Jung’s experiment began with a regression into childhood, and profound introversion, where Jung ‘dropped’ into fantasies encountering symbolic figures, writing, drawing, analysing and trying to understand what emerged from his unconscious. He called this active imagination. Through drawings and in particular drawing of mandalas he began to understand that the goal of all psychic development is the Self: ‘I knew that in finding the mandala as an expression of the Self I had attained what was for me the ultimate.’
Finally, the whole extraordinary experiment ended with a dream:
‘I found myself in a dirty, sooty city. It was night and winter, and dark, and raining. I was in Liverpool. With a number of Swiss – say, half a dozen – I walked through the dark streets. I had the feeling we were coming up from the harbour, and that the real city was actually up above, on the cliffs. We climbed up there … When we reached the plateau, we found a broad square dimly illuminated by street lights, into which many streets converged. The various quarters of the city were arranged radially around the square. In the centre was a round pool, and in the middle of it a small island. While everything round about was obscured by rain, fog, smoke, and dimly lit darkness, the little island blazed with sunlight. On it stood a single tree, a magnolia, in a shower of reddish blossoms. It was as though the tree stood in sunlight and was at the same time the source of light.’

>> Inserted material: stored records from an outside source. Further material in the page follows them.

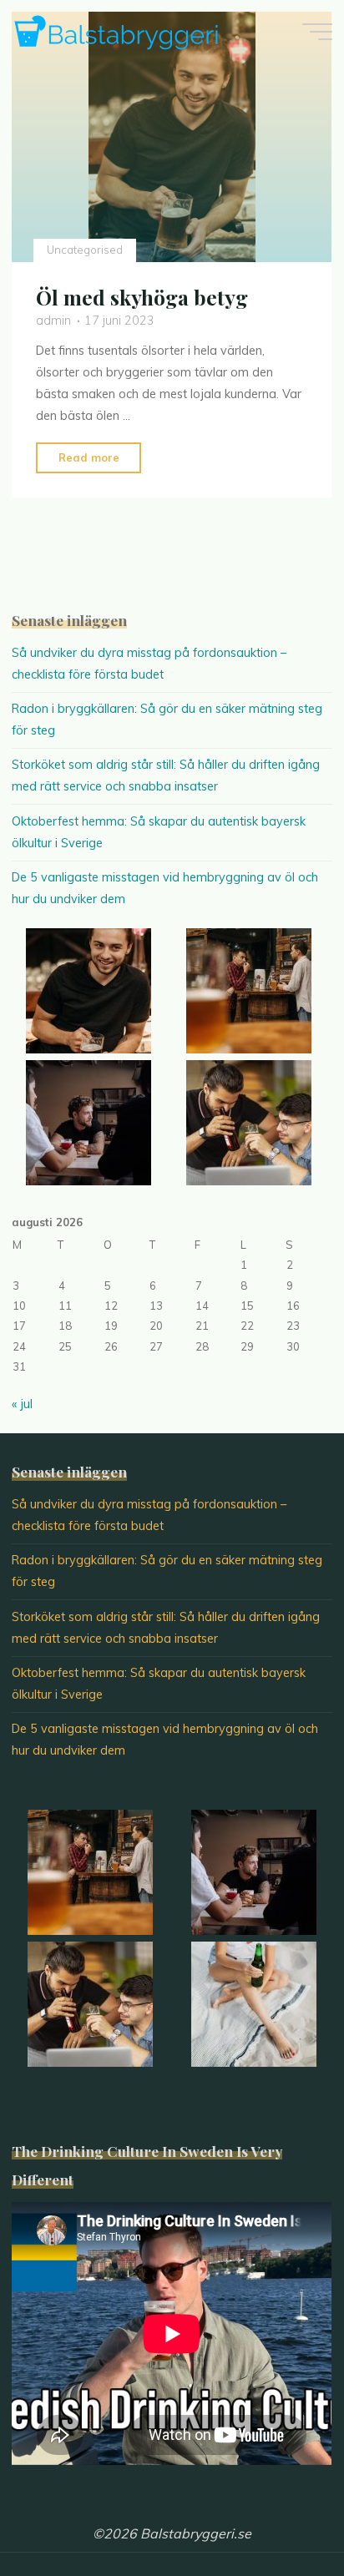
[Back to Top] (279, 2511)
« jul (22, 1404)
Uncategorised (85, 250)
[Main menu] (317, 31)
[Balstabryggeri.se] (116, 30)
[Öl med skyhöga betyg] (171, 137)
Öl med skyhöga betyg (142, 298)
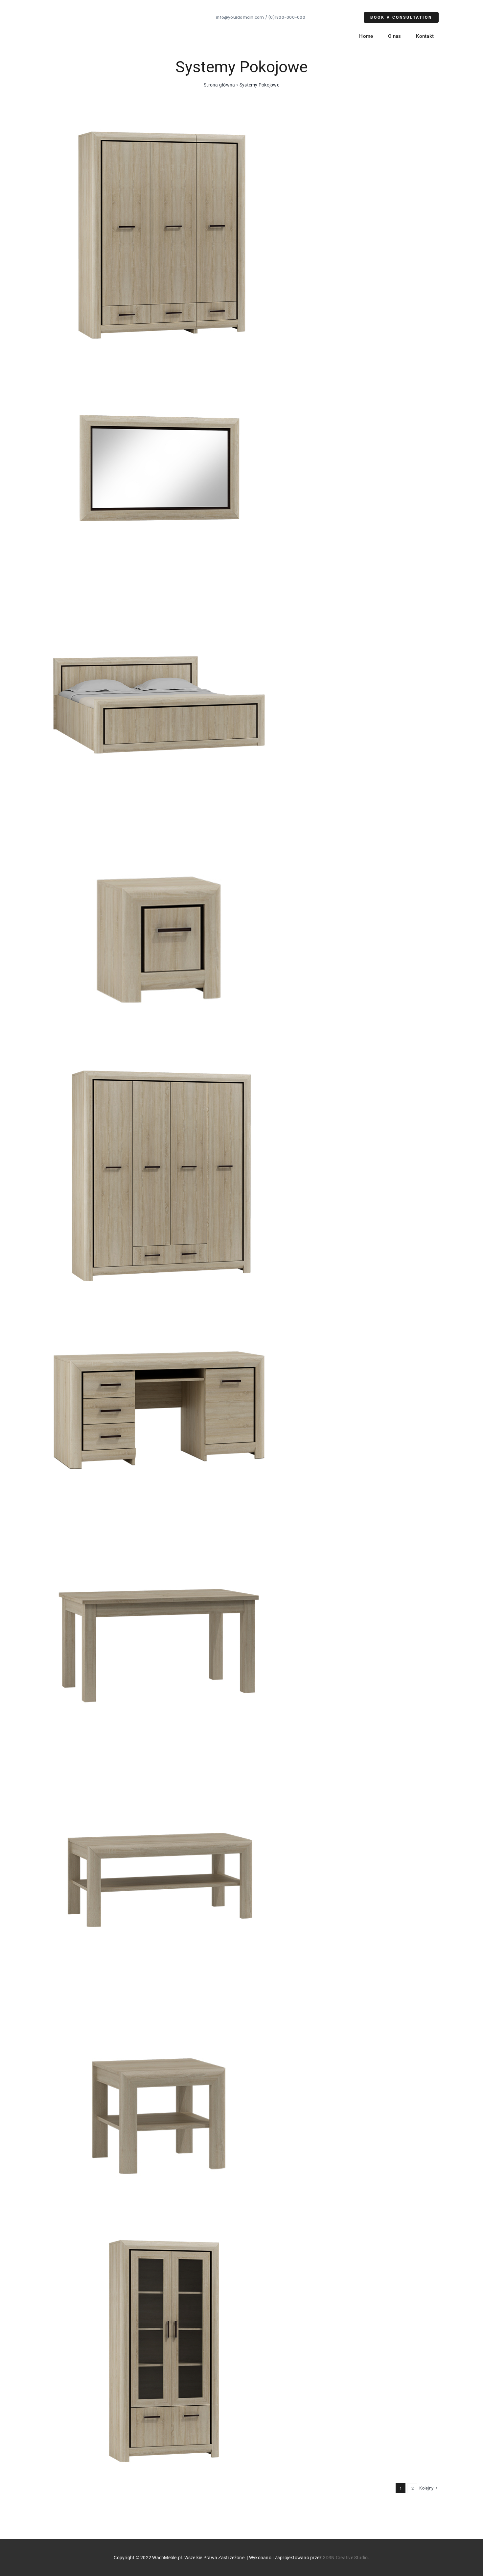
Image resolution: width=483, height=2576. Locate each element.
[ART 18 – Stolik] (159, 1769)
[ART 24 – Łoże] (159, 593)
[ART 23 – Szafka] (159, 828)
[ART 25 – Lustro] (159, 358)
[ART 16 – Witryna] (159, 2239)
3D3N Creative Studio (345, 2557)
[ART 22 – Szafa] (159, 1064)
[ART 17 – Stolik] (159, 2004)
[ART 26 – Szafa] (159, 123)
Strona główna (219, 84)
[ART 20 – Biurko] (159, 1299)
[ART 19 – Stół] (159, 1534)
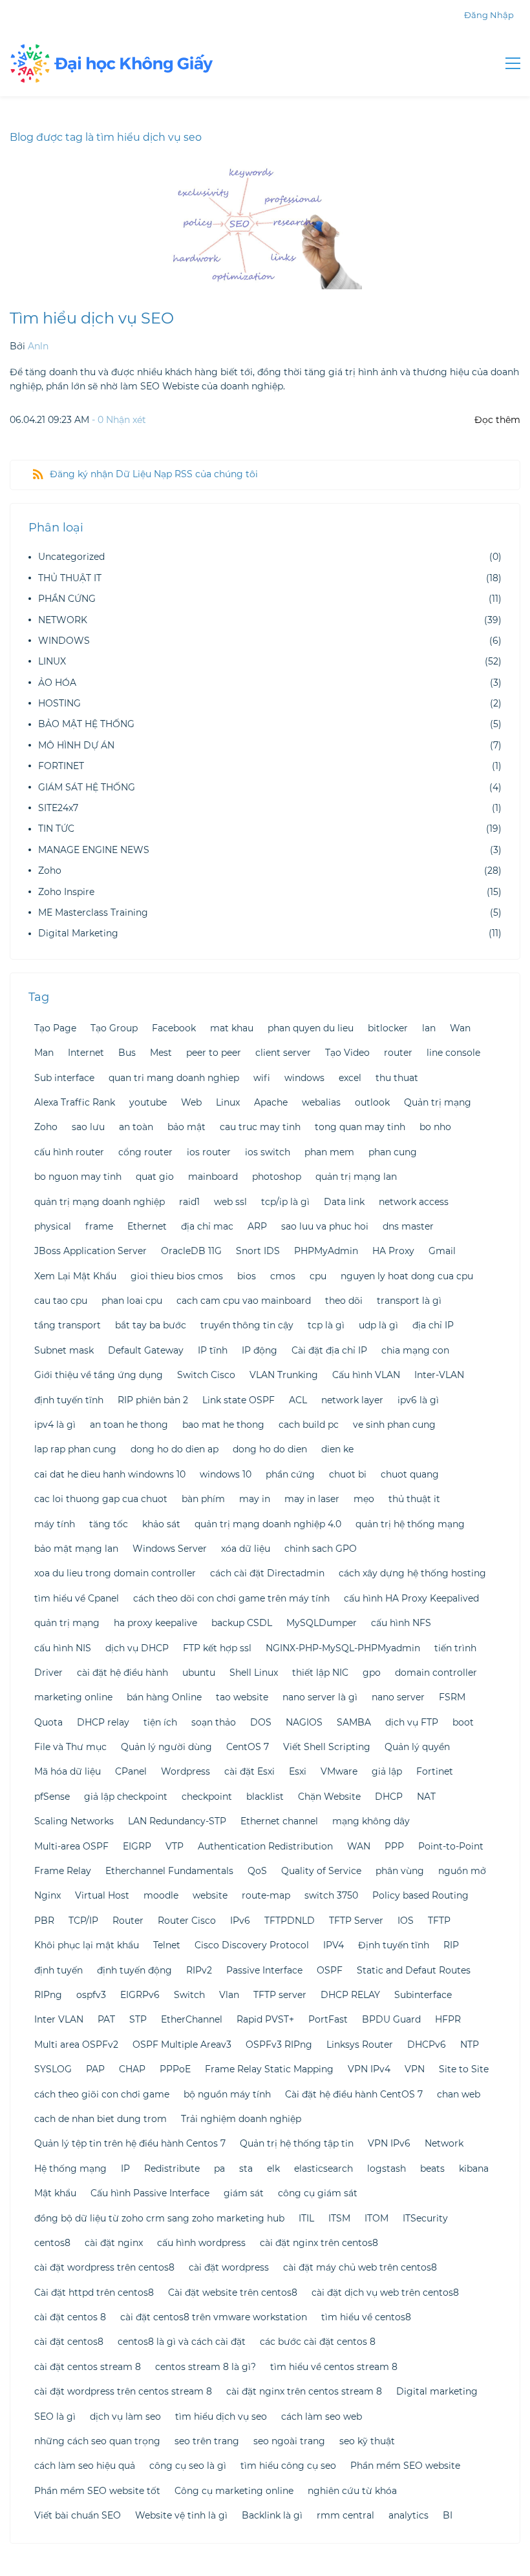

In the dream Jung’s companions, comment on the abominable weather surprised that another Swiss had settled in Liverpool, but Jung carried away by the beauty of the sunlit island and the flowering tree thought: ‘I know very well why he has settled here.’ The darkness and fog represented the black opaqueness of what Jung had gone through, but he had been given an image of unearthly beauty, and with that he could go on living in the ‘pool of life’:
‘I saw here the goal had been revealed … The dream depicted the climax of the whole process of development of consciousness. It satisfied me completely … Without such a vision I might perhaps have lost my orientation and been compelled to abandon my undertaking. But here the meaning had been made clear. When I parted from Freud, I knew that I was plunging into the unknown. Beyond Freud, after all, I knew nothing; but I had taken a step into darkness. When that happens, and then such a dream comes, one feels it as an act of grace.’